Ao longo dos anos, as reuniões mensais do Clube do Picadinho – uma confraria que, há décadas, reúne sete amigos de longa data – passaram de rituais de poder a melancólicas assembleias de fracassados e de promessas não-cumpridas. O fim seria o seu único destino digno até à chegada de um talentoso e misterioso cozinheiro que lhes serve magníficos banquetes. Os laços de amizade estão de volta, é a gula como celebração da vida… e da morte.
Não é todo dia que se quer admirar um delicioso quadro de Picasso, ouvir uma crocante sinfonia de Beethoven, ler um suculento Fernando Pessoa ou assistir um apimentado Godard. Mas todos os dias se quer comer. A fome é o único desejo recorrente. A visão acaba, a audição acaba, o sexo, o poder, a juventude acabam.

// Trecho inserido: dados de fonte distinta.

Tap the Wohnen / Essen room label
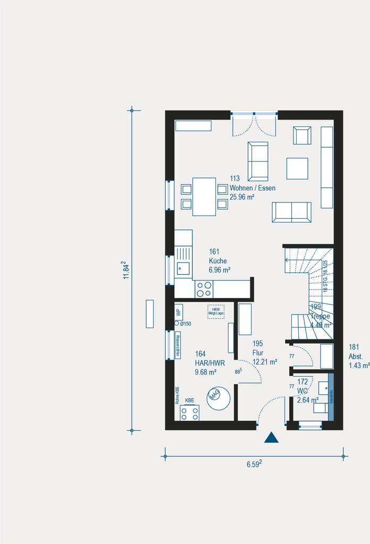(253, 188)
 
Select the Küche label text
(218, 261)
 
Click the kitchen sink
(183, 268)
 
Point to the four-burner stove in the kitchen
(204, 289)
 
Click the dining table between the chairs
(204, 197)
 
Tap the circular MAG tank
(218, 397)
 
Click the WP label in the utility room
(179, 311)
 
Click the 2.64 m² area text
(307, 400)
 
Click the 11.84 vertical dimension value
(126, 270)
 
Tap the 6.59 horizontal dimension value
(254, 464)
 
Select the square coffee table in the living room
(297, 168)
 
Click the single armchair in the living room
(302, 135)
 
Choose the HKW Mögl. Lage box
(216, 311)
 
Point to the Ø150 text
(185, 324)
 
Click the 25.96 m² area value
(242, 197)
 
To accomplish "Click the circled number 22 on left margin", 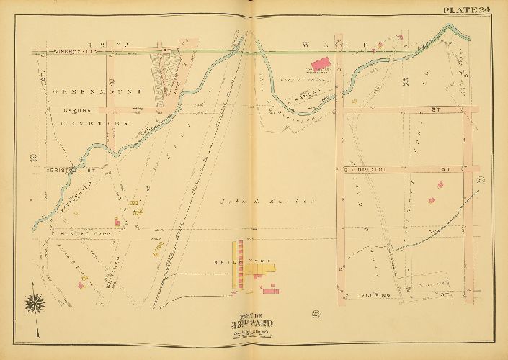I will coord(33,157).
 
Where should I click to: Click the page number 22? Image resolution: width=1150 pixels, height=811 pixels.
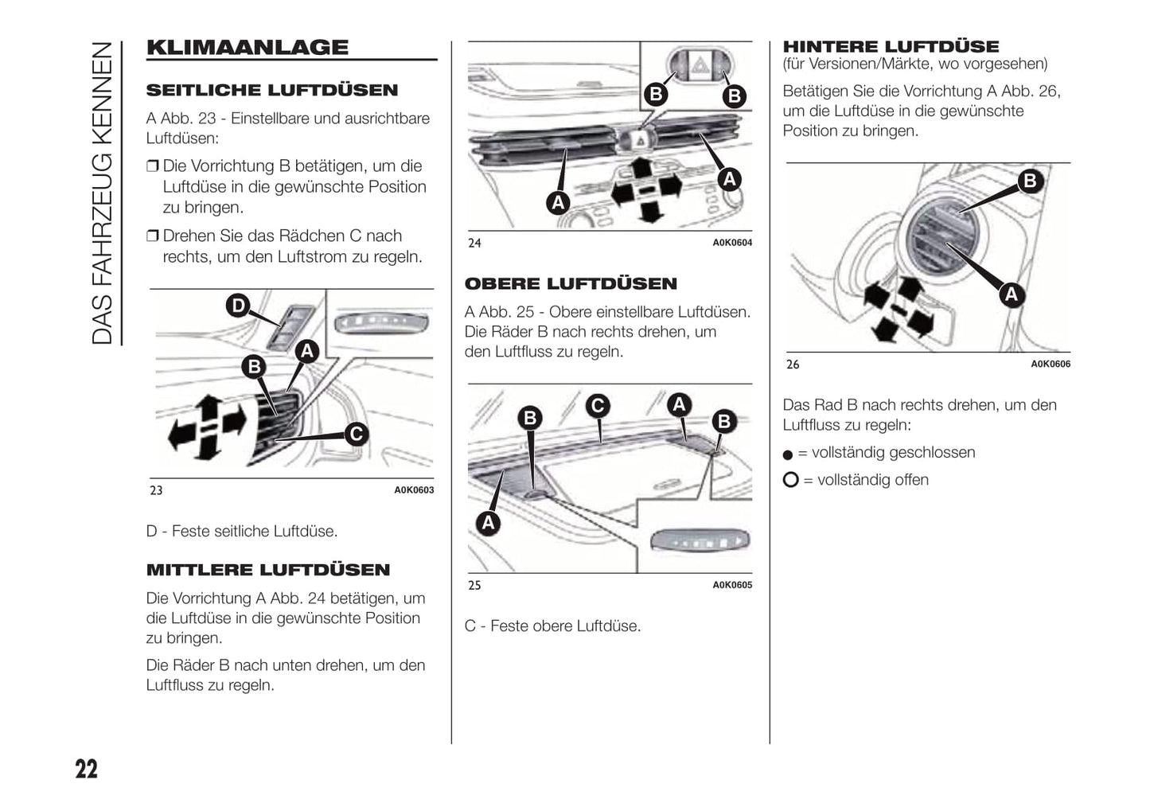87,769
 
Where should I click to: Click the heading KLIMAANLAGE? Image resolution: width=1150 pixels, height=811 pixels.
248,47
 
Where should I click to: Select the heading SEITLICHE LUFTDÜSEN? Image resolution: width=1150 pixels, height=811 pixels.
272,90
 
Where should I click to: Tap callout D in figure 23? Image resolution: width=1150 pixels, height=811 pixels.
237,305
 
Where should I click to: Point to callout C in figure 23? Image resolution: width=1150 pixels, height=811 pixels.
356,434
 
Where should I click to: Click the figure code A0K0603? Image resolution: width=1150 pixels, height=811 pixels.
414,490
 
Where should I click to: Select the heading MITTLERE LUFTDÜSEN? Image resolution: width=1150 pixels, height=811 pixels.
268,570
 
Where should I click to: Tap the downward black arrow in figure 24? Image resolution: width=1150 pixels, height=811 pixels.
651,212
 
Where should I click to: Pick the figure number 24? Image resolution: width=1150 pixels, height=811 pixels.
474,243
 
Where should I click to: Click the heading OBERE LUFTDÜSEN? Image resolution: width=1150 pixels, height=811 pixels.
571,284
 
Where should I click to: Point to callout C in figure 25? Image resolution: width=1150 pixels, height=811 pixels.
597,406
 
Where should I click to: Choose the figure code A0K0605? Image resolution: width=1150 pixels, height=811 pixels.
732,585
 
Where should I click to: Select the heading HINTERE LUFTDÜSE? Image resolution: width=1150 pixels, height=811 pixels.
891,46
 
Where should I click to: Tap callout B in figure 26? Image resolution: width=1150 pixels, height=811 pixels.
1030,181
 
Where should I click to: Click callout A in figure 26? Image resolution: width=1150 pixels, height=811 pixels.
1011,294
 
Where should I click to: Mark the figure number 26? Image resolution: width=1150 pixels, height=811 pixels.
793,365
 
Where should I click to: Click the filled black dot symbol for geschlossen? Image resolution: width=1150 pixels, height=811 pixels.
788,454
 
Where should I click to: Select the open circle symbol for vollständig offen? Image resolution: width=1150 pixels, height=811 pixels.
790,480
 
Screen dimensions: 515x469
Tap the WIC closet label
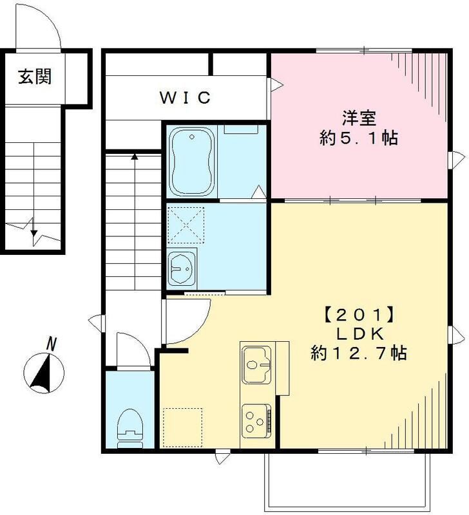186,98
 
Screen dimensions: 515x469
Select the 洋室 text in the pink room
359,118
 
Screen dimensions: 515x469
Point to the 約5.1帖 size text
359,138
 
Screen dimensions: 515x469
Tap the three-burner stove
258,422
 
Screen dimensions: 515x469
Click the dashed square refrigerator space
182,427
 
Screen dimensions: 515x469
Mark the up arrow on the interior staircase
134,156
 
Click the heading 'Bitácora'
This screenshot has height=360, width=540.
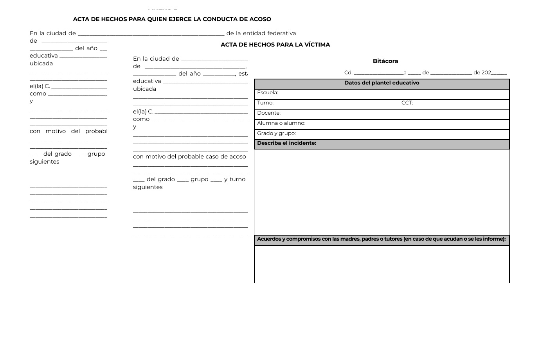point(385,61)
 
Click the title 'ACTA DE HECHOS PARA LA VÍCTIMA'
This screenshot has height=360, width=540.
point(275,45)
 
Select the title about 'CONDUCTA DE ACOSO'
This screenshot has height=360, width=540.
point(172,19)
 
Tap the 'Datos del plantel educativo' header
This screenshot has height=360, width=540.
point(382,83)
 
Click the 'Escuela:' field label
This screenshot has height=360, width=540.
point(268,93)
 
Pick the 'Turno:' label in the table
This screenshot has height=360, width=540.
point(265,103)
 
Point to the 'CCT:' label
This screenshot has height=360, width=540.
point(407,103)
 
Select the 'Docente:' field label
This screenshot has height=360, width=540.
point(269,113)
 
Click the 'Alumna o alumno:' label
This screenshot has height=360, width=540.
point(281,123)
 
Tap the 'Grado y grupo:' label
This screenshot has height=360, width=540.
point(276,133)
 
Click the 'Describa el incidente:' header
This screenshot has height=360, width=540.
point(286,143)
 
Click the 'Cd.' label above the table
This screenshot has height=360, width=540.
point(348,73)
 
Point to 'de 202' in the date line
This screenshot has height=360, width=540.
point(482,73)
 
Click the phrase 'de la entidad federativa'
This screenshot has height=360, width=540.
point(261,33)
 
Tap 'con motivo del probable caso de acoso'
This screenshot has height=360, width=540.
point(189,157)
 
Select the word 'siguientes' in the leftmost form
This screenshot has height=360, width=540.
point(45,162)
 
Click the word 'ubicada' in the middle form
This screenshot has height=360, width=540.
point(144,89)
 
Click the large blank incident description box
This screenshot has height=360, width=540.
point(382,192)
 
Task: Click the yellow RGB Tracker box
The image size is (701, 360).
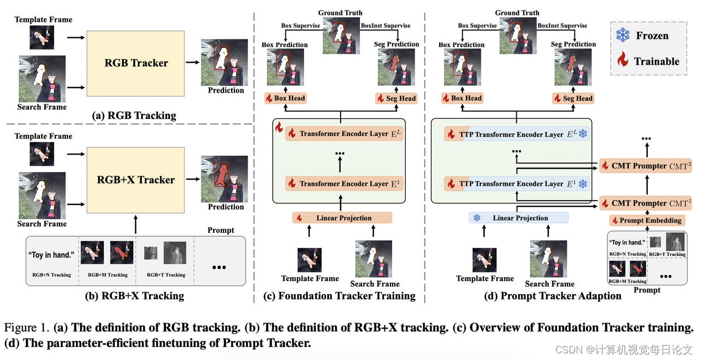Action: coord(136,62)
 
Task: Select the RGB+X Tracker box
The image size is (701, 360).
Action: coord(136,180)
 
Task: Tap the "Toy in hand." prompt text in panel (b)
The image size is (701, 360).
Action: coord(51,255)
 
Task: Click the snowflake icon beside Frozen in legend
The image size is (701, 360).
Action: coord(623,36)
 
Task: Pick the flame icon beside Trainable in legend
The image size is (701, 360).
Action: coord(623,61)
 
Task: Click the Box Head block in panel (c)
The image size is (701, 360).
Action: coord(285,98)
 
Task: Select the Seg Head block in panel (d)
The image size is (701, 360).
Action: coord(572,98)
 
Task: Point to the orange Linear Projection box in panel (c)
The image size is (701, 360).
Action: coord(342,218)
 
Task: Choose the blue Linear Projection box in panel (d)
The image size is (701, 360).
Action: coord(519,218)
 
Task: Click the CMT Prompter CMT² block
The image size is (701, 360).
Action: coord(645,165)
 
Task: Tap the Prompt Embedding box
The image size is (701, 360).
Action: coord(646,220)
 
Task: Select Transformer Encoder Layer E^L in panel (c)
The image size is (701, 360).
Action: coord(344,134)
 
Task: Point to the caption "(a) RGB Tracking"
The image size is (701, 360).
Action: coord(135,115)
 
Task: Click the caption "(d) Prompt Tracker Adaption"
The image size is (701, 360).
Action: coord(553,296)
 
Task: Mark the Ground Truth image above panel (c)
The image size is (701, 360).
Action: coord(341,35)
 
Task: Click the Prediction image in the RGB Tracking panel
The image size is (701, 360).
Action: coord(223,62)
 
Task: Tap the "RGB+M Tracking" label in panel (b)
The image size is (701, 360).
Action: coord(107,275)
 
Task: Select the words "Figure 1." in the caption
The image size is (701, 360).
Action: coord(27,328)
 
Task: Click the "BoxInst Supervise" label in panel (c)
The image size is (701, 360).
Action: coord(386,25)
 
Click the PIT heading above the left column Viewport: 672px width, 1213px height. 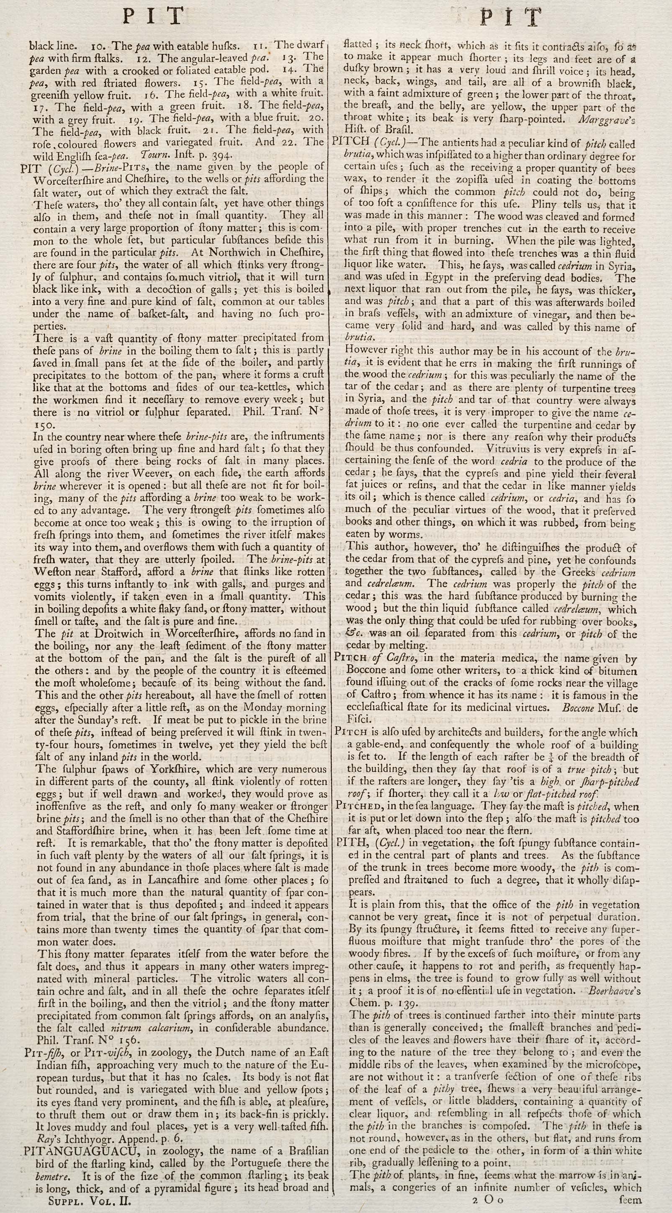[x=153, y=18]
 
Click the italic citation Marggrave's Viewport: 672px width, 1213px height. [x=605, y=119]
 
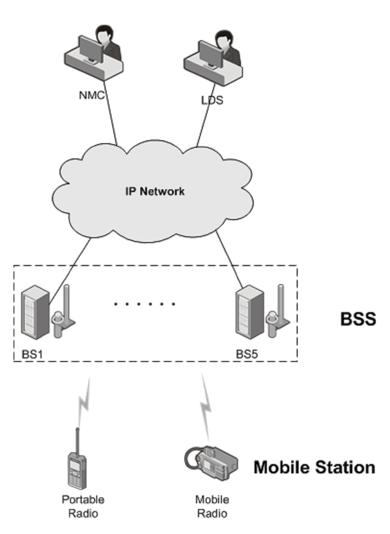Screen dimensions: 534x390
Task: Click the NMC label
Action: click(x=92, y=95)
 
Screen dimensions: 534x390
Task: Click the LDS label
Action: click(x=212, y=100)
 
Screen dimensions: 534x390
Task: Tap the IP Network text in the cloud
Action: click(x=155, y=191)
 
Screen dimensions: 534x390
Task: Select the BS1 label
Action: click(x=32, y=354)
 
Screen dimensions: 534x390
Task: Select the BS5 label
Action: click(x=247, y=354)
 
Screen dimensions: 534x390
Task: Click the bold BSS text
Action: click(x=358, y=319)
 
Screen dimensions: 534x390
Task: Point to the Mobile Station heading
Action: click(x=314, y=467)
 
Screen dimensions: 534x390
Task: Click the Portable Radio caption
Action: click(x=83, y=506)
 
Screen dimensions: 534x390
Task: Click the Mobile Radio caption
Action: click(x=212, y=506)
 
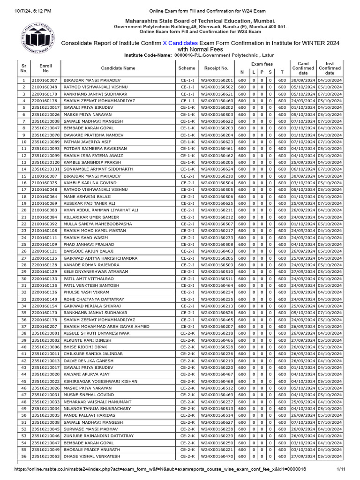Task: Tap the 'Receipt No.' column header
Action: click(216, 68)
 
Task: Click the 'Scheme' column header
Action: click(187, 68)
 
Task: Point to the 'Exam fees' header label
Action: click(262, 64)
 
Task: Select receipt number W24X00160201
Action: click(216, 80)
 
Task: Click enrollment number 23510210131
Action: click(46, 169)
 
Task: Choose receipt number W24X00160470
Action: click(216, 456)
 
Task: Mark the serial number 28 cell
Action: click(23, 265)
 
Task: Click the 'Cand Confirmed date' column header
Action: click(303, 68)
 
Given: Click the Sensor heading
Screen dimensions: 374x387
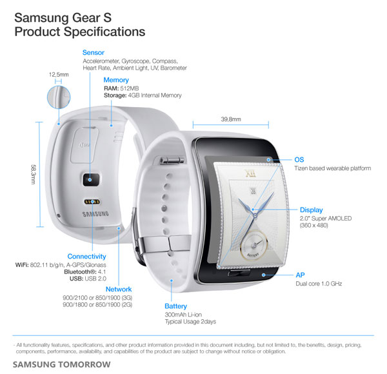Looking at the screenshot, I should [x=94, y=52].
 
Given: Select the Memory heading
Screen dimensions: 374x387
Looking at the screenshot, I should [x=116, y=79].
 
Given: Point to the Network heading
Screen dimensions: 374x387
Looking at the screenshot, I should [x=118, y=290].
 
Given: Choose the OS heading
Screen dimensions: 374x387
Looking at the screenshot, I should [x=299, y=159].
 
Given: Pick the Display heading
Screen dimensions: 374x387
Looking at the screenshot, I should [x=311, y=210].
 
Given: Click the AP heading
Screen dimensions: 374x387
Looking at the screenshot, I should [x=300, y=274].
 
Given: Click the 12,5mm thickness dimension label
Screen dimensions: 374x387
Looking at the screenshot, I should [x=59, y=75].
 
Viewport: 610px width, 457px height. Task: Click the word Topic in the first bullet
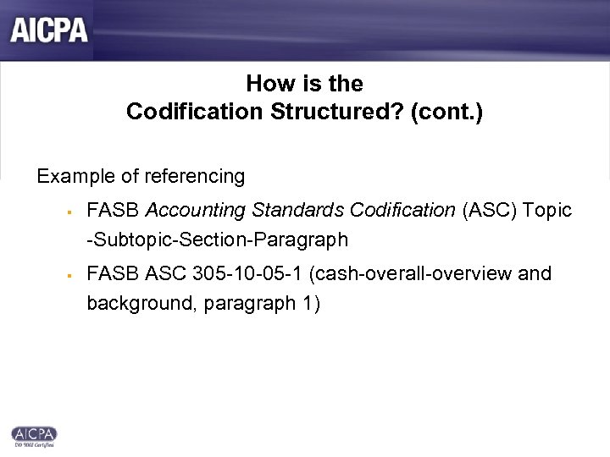click(548, 210)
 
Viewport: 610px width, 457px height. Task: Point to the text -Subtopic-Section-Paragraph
click(217, 240)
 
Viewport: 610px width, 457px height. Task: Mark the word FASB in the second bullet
click(112, 274)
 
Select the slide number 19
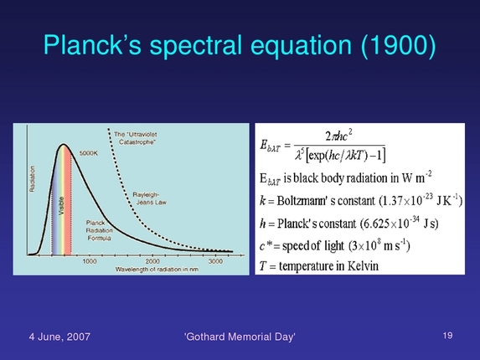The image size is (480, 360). pyautogui.click(x=447, y=335)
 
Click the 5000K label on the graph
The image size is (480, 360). pyautogui.click(x=90, y=153)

Mas a fome não, a fome continua.Diferente de todas as outras artes, a gastronomia reserva um desafio filosófico único: a plena apreciação de um objeto exige, invariavelmente, a destruição do objeto admirado. É possível admirar a beleza de um prato, observar a composição de suas cores, é possível se inebriar com o aroma dos ingredientes, mas uma comida apenas é contemplada por completo quando exterminada. E com a vida? Como a vida seria apreciada por completo?
Será que também pelo seu fim? Imagine saber com antecedência o dia e a hora de sua morte. O que se alteraria em sua dinâmica e em sua contemplação? Os significados, as relações, as intensidades, as prioridades. O que seria diferente?